## [Task item]
Set down the data below once more, precisely as it reads.

## [Records from a collection]
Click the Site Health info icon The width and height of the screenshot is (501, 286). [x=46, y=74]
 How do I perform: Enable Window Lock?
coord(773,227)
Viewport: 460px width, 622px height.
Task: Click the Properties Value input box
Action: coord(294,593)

## [Written response]
Click the Site Health info icon The width and height of the screenshot is (501, 286). [x=46, y=74]
 How do I perform: Enable Window Lock?
coord(773,227)
Viewport: 460px width, 622px height.
Task: Click the Properties Value input box
Action: coord(294,593)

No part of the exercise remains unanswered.